### [Texte extrait]
※ ※ ※
En Tunisie, restaurateurs et cafetiers placés en zones rouges, se sont trouvés dans l’obligation de fermer leurs portes suite à la décision des autorités sanitaires. Avant le confinement, les restaurants et cafés étaient en majorité fréquentés par des entrepreneurs, salariés, cadres, étudiants et autres aujourd’hui placés en confinement.
Certains, habitués à la restauration hors foyers, ont opté à faire la cuisine aux foyers qui est devenu pour eux le moment de plaisir de la journée. D’autres ont eu recours à la livraison de divers produits alimentaires et des plats cuisinés. L’intention d’achat par livraison pendant le confinement reste plus élevée que celle après le confinement.
Cate Tunisie, agence spécialisée dans le marketing et la communication culinaire et Pro-Data cabinet de sondage et d’études de marché se sont associés pour aider les restaurateurs et les métiers de bouche à surmonter la crise et à mieux répondre aux besoins et aux envies des consommateurs, pendant et après le confinement.
※ ※ ※
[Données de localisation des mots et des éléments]
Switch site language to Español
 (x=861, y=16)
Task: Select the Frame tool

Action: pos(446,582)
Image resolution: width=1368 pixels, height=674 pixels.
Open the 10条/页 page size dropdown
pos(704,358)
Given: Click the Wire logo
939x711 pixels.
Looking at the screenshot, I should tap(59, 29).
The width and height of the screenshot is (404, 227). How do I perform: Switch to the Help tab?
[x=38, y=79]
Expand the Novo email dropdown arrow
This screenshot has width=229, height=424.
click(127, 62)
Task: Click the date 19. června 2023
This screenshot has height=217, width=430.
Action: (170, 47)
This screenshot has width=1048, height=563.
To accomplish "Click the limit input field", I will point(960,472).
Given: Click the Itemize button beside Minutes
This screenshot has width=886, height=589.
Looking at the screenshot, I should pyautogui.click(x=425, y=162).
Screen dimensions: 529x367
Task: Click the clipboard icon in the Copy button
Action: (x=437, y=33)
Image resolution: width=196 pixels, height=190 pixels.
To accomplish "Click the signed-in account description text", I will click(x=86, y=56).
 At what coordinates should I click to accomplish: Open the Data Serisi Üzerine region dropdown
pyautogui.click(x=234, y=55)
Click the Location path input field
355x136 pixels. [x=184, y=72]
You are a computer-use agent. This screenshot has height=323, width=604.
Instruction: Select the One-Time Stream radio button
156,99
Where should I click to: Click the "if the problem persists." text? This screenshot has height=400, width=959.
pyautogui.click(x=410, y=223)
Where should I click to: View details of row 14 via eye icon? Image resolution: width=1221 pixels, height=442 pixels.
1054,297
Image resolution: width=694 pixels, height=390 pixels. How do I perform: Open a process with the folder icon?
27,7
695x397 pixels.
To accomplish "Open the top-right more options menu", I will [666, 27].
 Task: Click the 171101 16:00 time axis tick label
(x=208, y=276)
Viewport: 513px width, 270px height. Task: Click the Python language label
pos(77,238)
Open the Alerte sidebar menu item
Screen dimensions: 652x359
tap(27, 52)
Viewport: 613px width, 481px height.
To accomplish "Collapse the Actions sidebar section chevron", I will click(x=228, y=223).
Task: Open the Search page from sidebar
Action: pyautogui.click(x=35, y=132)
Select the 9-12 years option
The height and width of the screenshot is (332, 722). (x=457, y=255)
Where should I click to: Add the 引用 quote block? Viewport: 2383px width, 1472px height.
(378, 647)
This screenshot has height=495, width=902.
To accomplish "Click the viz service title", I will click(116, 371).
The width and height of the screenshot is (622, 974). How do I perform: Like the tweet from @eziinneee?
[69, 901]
※ ※ ※
### [Énoncé écrit 1]
Pouvez-vous reprendre le passage du texte sur la restauration en Tunisie compris entre "Cate Tunisie, agence" et "et après le confinement.", inclus, en substituant "clients" à "consommateurs" ?
### [Énoncé écrit 2]
Comment traduire en anglais cette phrase du texte sur la restauration en Tunisie : « L’intention d’achat par livraison pendant le confinement reste plus élevée que celle après le confinement. » ?

### [Résultat 1]
Cate Tunisie, agence spécialisée dans le marketing et la communication culinaire et Pro-Data cabinet de sondage et d’études de marché se sont associés pour aider les restaurateurs et les métiers de bouche à surmonter la crise et à mieux répondre aux besoins et aux envies des clients, pendant et après le confinement.

### [Résultat 2]
The intention to purchase through delivery during the lockdown remains higher than the intention after the lockdown.